Assignment: In the copy, include no pictures. Reproduce the rest of the entries exactly.

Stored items
· · · · ·
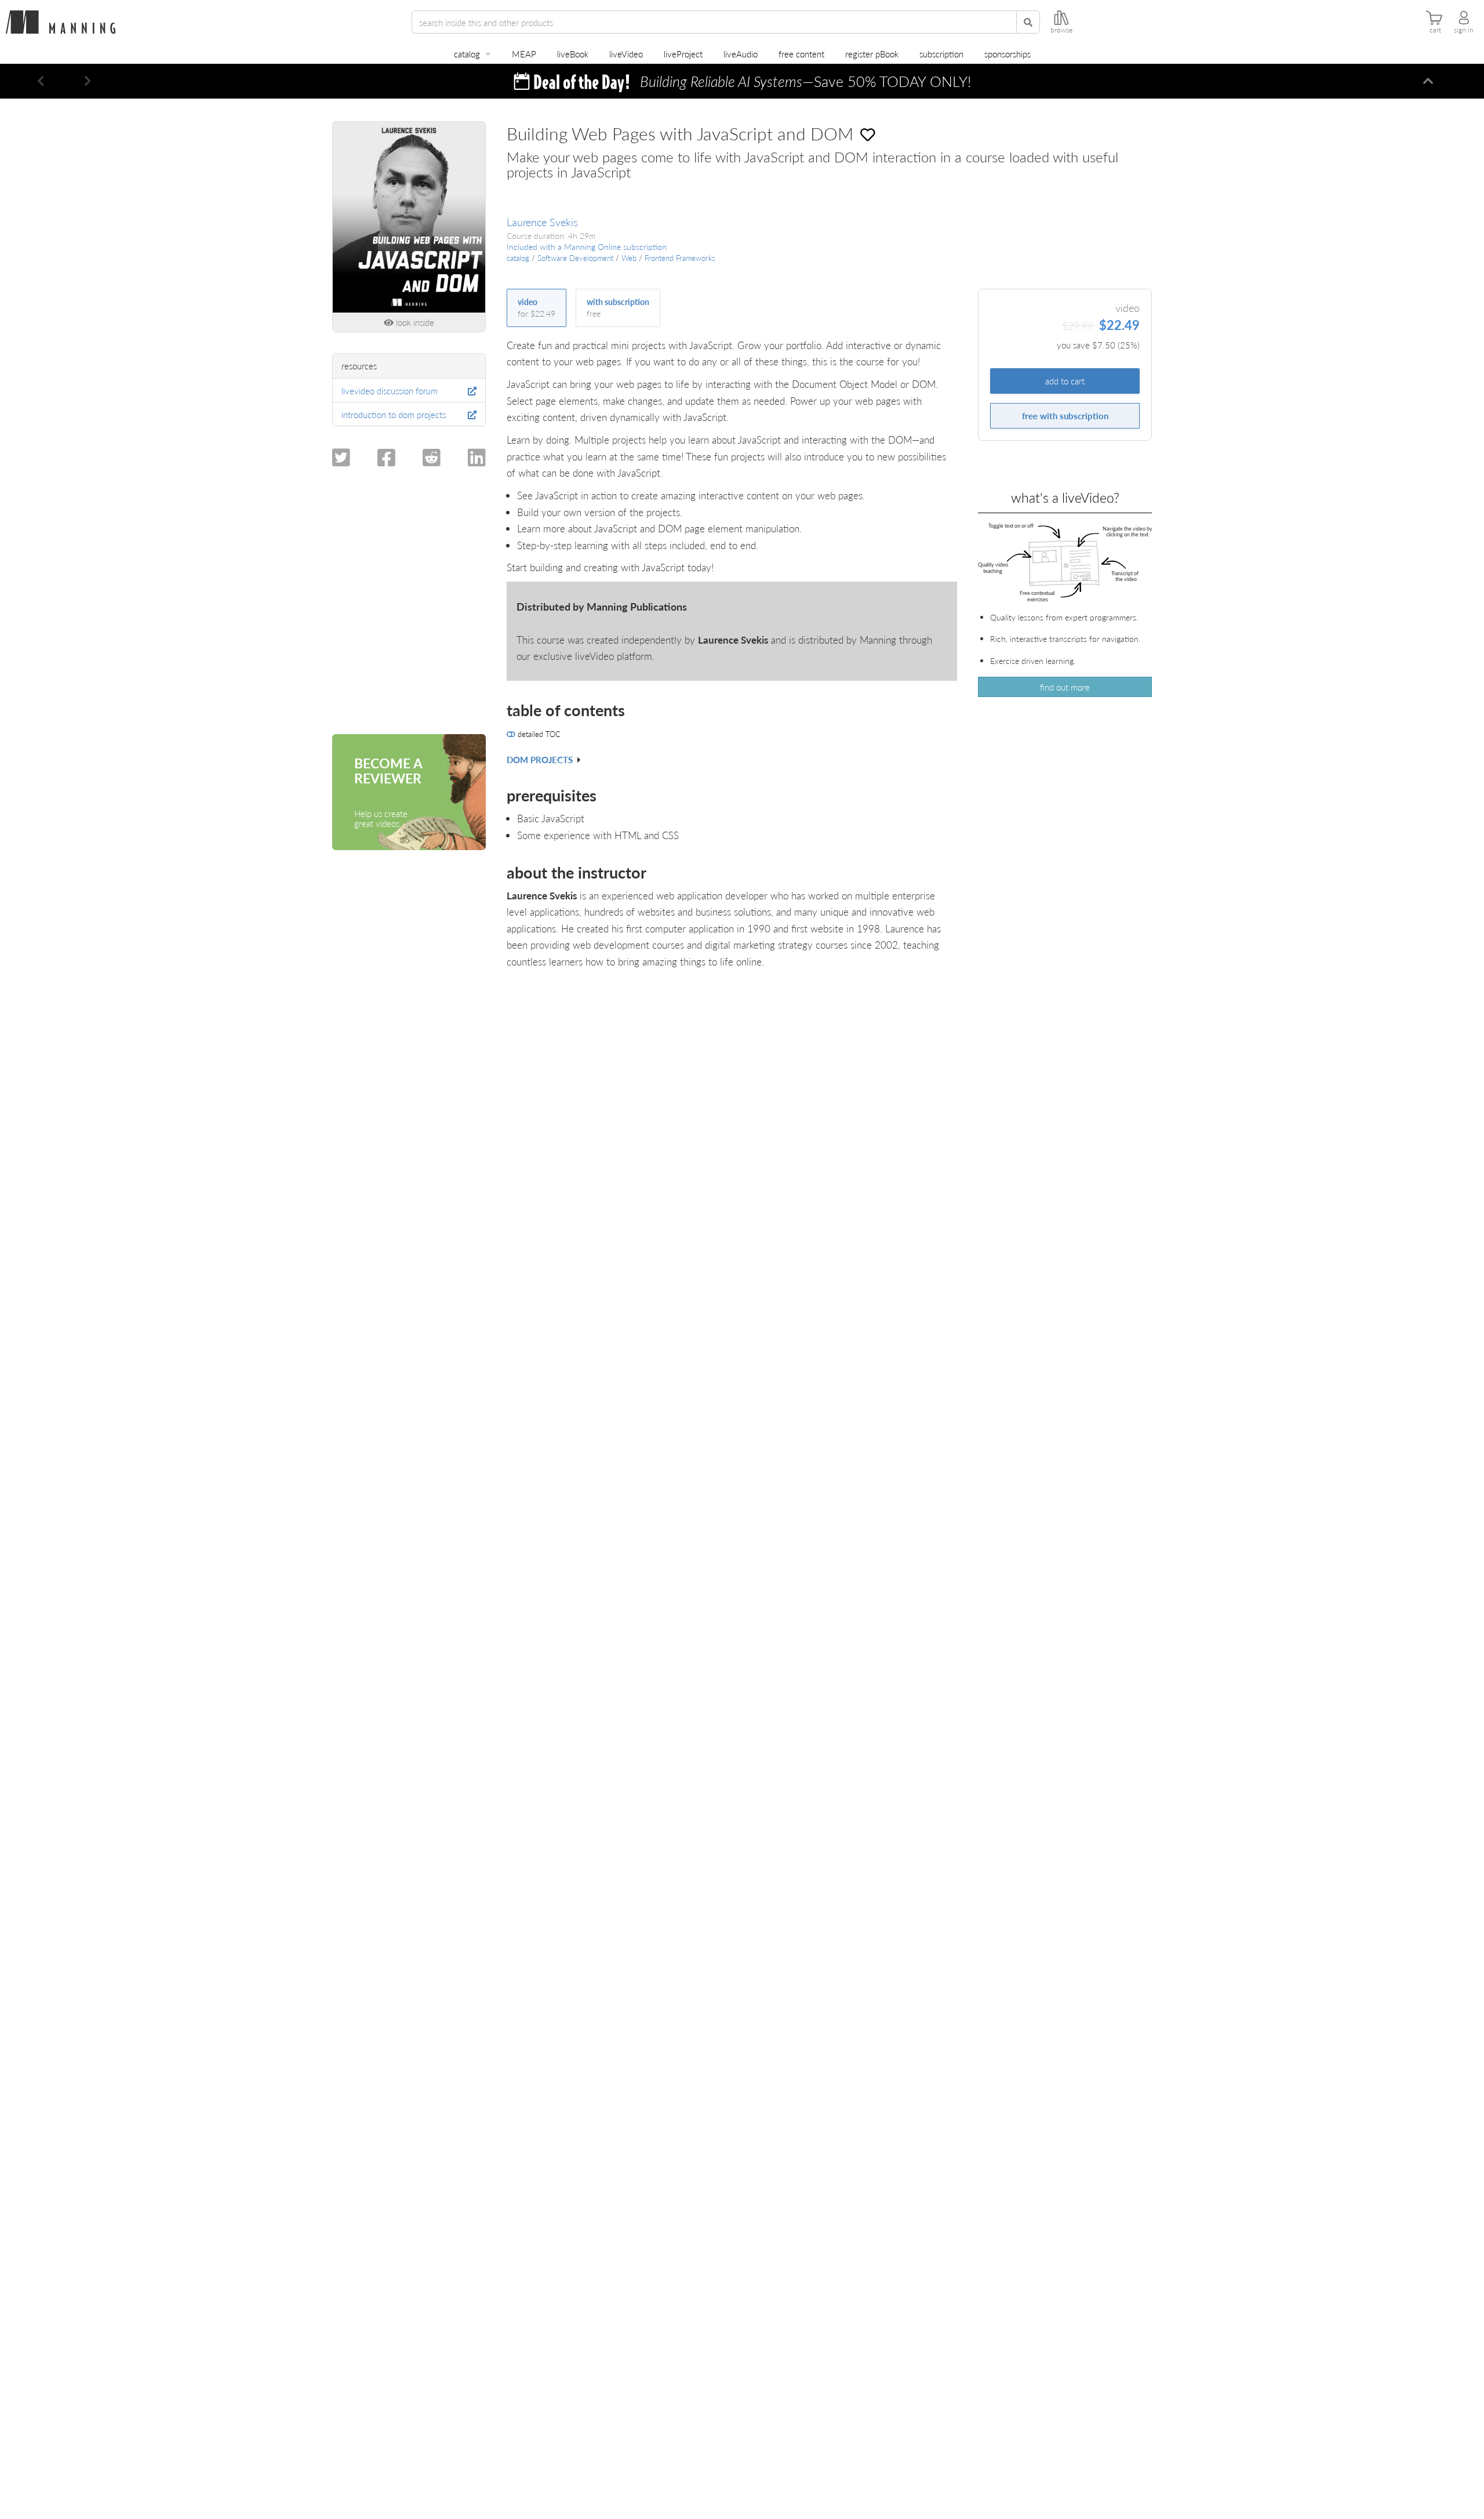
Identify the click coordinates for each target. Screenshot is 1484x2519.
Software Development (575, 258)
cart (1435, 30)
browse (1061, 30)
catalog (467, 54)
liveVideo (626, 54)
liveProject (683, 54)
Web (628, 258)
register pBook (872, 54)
· · · · ·
Task answer:
Identify the click coordinates for each target. Screenshot is 1484x2519.
Software Development (575, 258)
cart (1435, 30)
browse (1061, 30)
catalog (467, 54)
liveVideo (626, 54)
liveProject (683, 54)
Web (628, 258)
register pBook (872, 54)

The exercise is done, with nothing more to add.